# How do you calculate sin (sin^-1 (1/4) + tan^-1 (-3))?

##### 1 Answer
May 15, 2016

= 1/(4 sqrt 10)(( +-1 +- 3 sqrt 15 ).

#### Explanation:

Let $a = {\sin}^{- 1} \left(\frac{1}{4}\right)$. Then, $\sin a = \frac{1}{4} > 0$.

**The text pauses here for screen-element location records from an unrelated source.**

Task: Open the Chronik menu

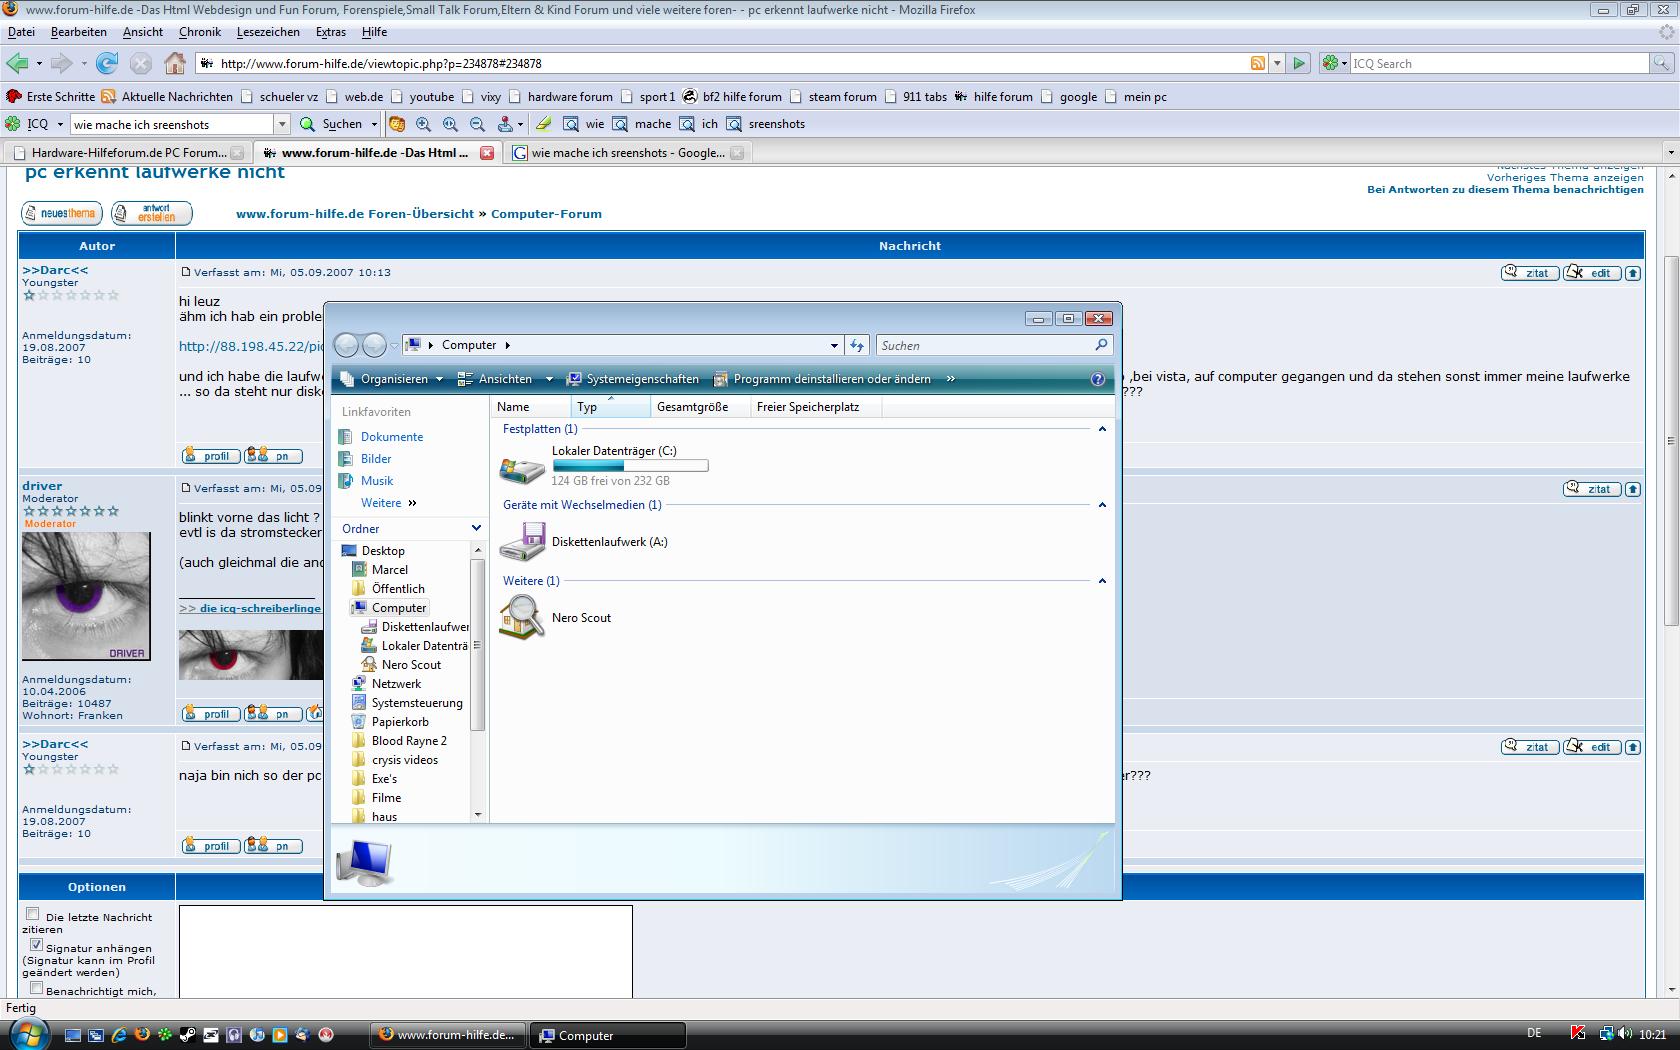Action: click(199, 32)
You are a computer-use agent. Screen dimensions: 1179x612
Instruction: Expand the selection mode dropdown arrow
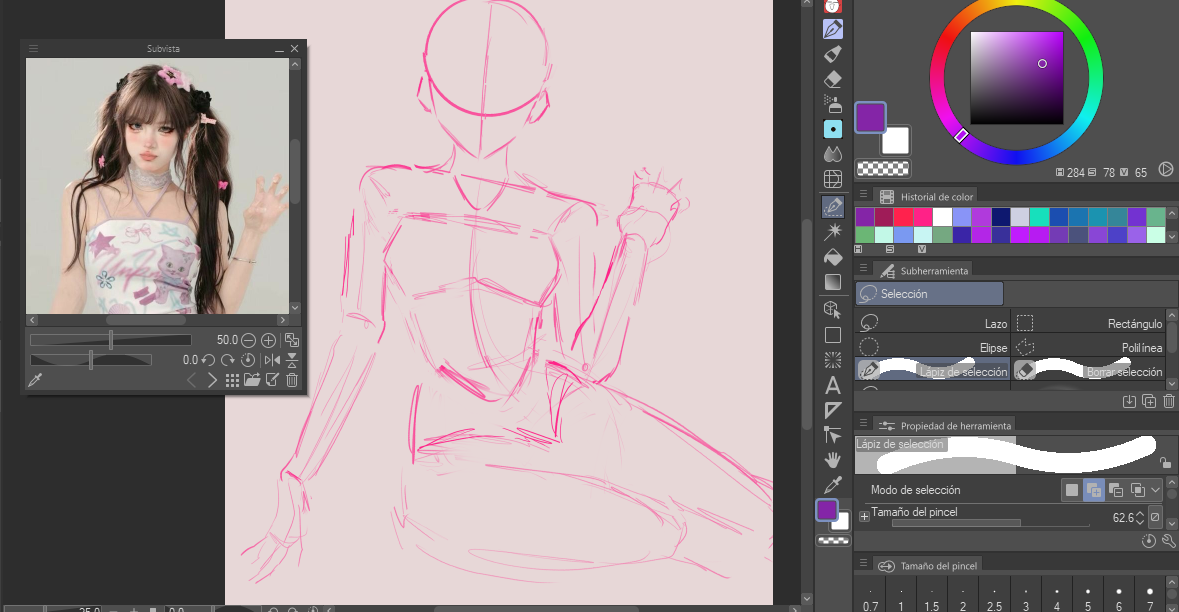pos(1156,490)
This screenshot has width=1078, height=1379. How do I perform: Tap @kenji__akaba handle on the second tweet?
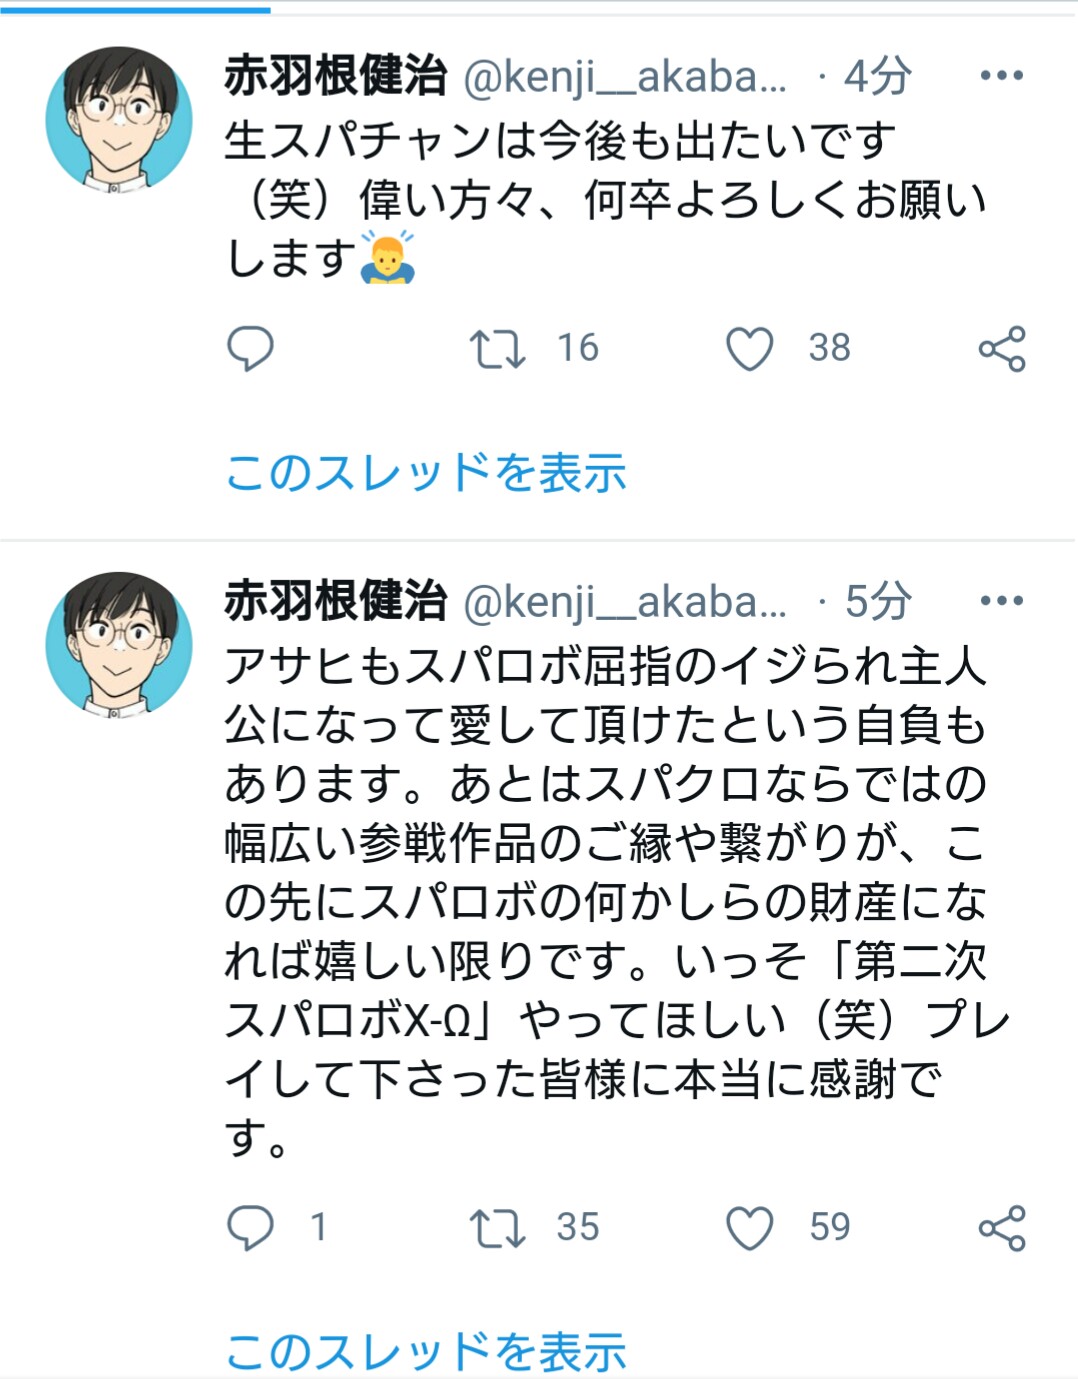coord(625,601)
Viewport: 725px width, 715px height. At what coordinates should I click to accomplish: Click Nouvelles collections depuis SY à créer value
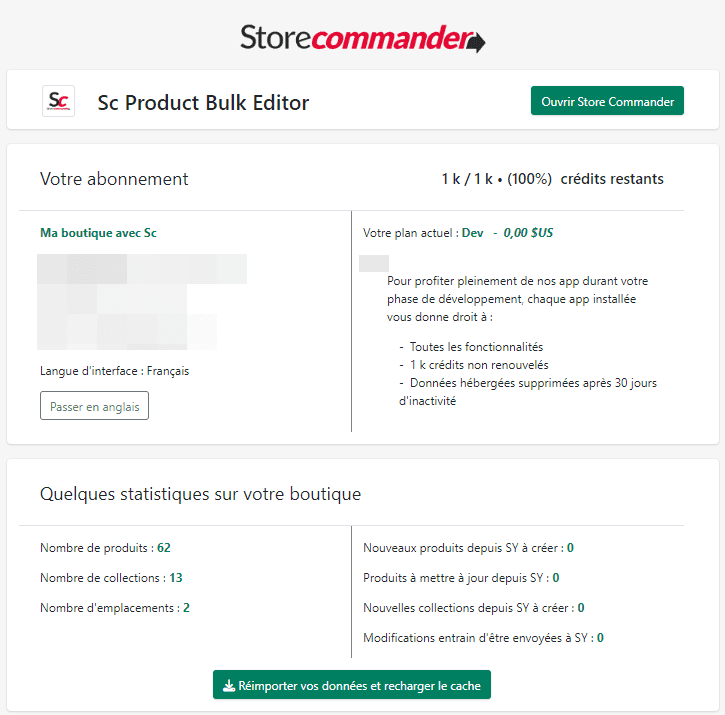[x=581, y=608]
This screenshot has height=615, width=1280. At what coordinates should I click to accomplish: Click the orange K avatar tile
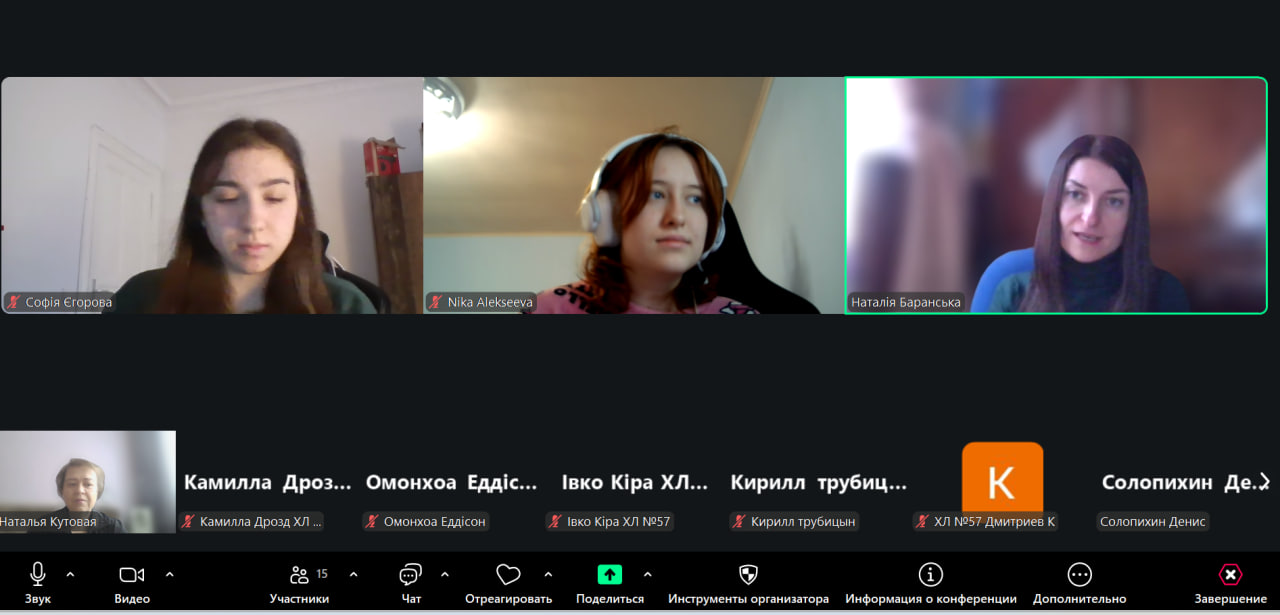[1002, 481]

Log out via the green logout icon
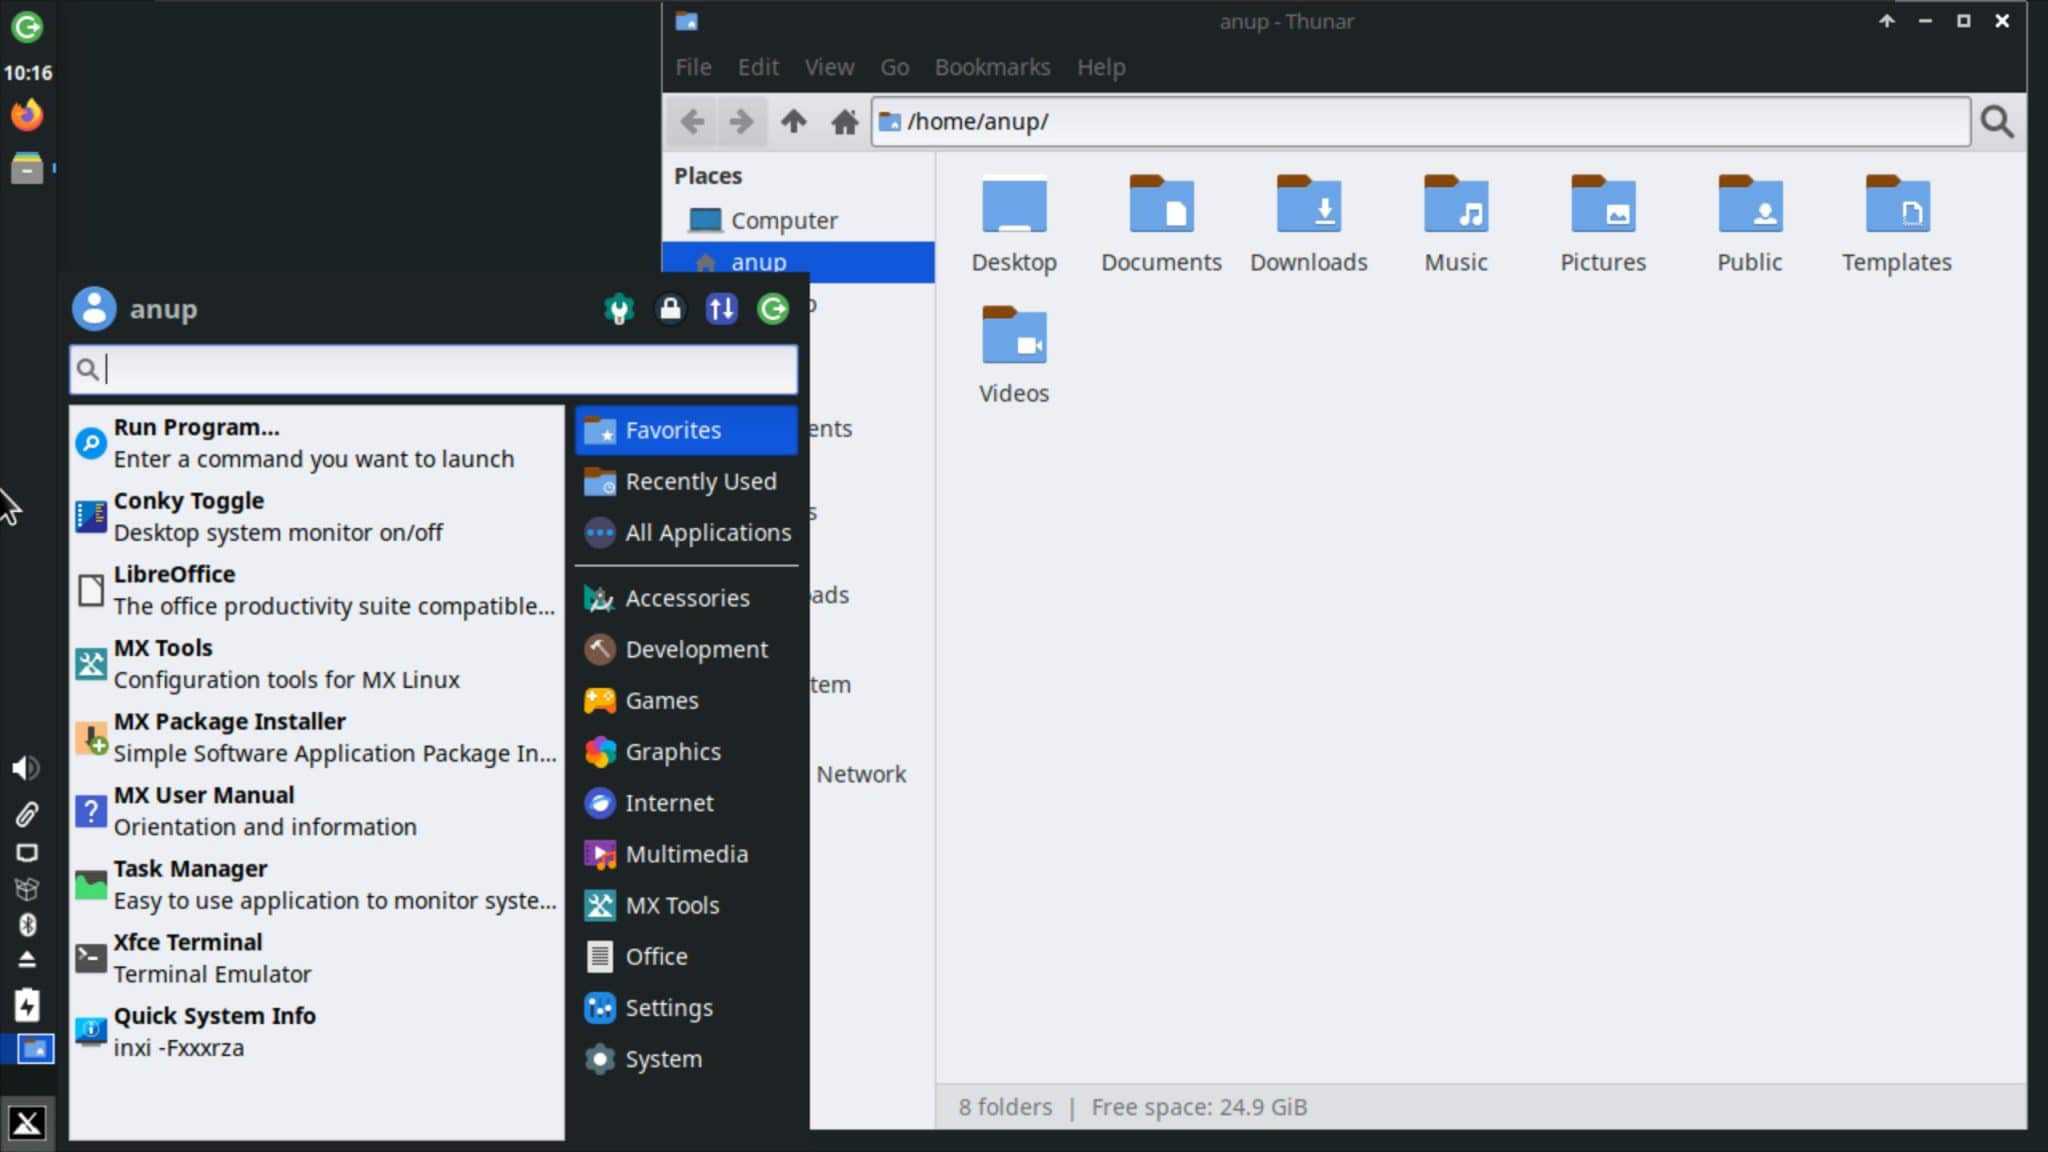tap(771, 309)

So, a is in 1st or 2nd quadrant.

Accordingly, $\cos a = \pm \frac{\sqrt{15}}{4}$

Let $b = {\tan}^{- 1} \left(- 3\right)$. Then, $\tan b = - 3 < 0$.

So, b is in 2nd or 4th quadrant.

Accordingly, $\sin b = \pm \frac{3}{\sqrt{10}} \mathmr{and} \cos b = \pm \frac{1}{\sqrt{10}}$.

Now, the given expression = sin ( a + b ) = sin a cos b + cos a sin b

$= \left(\frac{1}{4}\right) \left(\pm \frac{1}{\sqrt{10}}\right) + \left(\pm \frac{\sqrt{15}}{4}\right) \left(\pm \frac{3}{\sqrt{10}}\right)$

= 1/(4 sqrt 10)(( +-1 +- 3 sqrt 15 ).